Supplied passage:

* * *

Project review: Parallel KDC

Sun Mar 14 00:31:39 EST 2010

On Mar 13, 2010, at 22:23, Greg Hudson wrote:
> On Sat, 2010-03-13 at 20:16 -0500, Ken Raeburn wrote:
>> How does this interact with the code to reconfigure the network
>> sockets when the machine's network configuration is changed?  That
>> code works by shutting down all the network connections and listening
>> sockets, and re-doing the network configuration from scratch.
> 
> I don't see any way to make that work in combination with -w.

Some ideas had occurred to me....

The parent process could detect that reconfiguration is needed, signal the children to go away, and after they do, close down and start up again.  The signaling could be done with kill() or with EOF on a pipe.  It might be nice to let the children finish up whatever packet processing they're doing at the time, but they shouldn't stick around long (e.g., waiting on TCP traffic) if the parent is waiting for them before reconfiguring the network.

It would be a little bit more complex, but children with active TCP connections could close down the sockets listening for new connections or UDP traffic, signal the parent (EOF on a second pipe?), and continue handling the TCP connections they've got open, exiting only when those connections go away or time out.

More complex still, on some systems the parent can use something like sendmsg() to pass off a file descriptor to another process; it could pass messages to the children saying "stop listening on #4 and #7, and start listening on this one".  The benefit to this is *if* the reconfiguration code gets fixed up to touch only the file descriptors associated with new or deleted addresses, the child processes don't have to be closed down and restarted just for the sake of adding or removing one file descriptor.  Right now, probably not worth the effort...

For now, with the current state of the code, I'd suggest the first -- have the parent send SIGTERM to all the children, then wait for them to go away, reconfigure the network, and fork off a new set of child processes.

> Also, I wasn't around when that support was added, but it feels like a
> remarkable amount of effort for a regular network daemon to go to,
> suggesting that our design made a wrong turn somewhere along the line.
> (I'm not proposing to rip it out at this time, though.)

Perhaps.  We did get requests for it to continue to DTRT if network interfaces were brought up or shut down; we need to reply to UDP packets from the local address that the client sent to; and on some systems we don't get IP(V6)_PKTINFO to help us with that with a single listening socket.  With many "regular" network daemons, only TCP is used, or the client may not care about the source address of the returned packet.  Or manual restarting may be required.  For a case like ours, I'd look to something like named or ntpd; on NetBSD, at least, ntpd appears to open a routing socket.

Detecting the situation automatically and dealing may have been more work than was warranted.  We did receive a patch that would cause it to reconfigure the network on receipt of a signal, instead, but that still has the same issues with your proposal.  Before that, the only option was to kill and restart the KDC.  I kind of prefer the automatic handling, though it appears there are cases on NetBSD at least where it gets triggered needlessly; I'm still working on filtering out those cases.

Ken

* * *

Exercise data:
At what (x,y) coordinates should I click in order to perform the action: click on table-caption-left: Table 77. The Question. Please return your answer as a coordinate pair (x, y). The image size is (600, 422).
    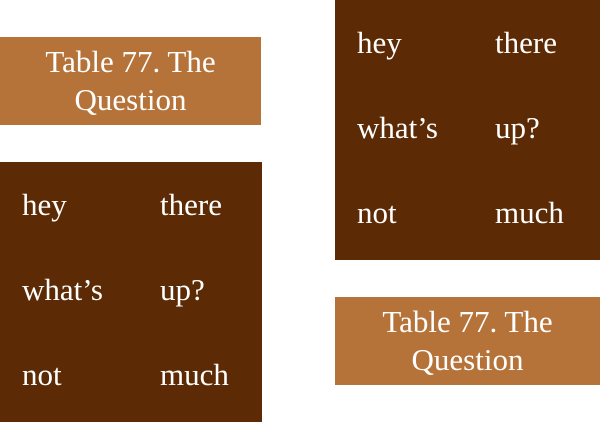
    Looking at the image, I should click on (130, 81).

* * *

What is expected:
Please reproduce the stretch of the parallel KDC review from "More complex still, on" through "of child processes.", swapping "SIGTERM" for "SIGINT".

Completed task:
More complex still, on some systems the parent can use something like sendmsg() to pass off a file descriptor to another process; it could pass messages to the children saying "stop listening on #4 and #7, and start listening on this one".  The benefit to this is *if* the reconfiguration code gets fixed up to touch only the file descriptors associated with new or deleted addresses, the child processes don't have to be closed down and restarted just for the sake of adding or removing one file descriptor.  Right now, probably not worth the effort...

For now, with the current state of the code, I'd suggest the first -- have the parent send SIGINT to all the children, then wait for them to go away, reconfigure the network, and fork off a new set of child processes.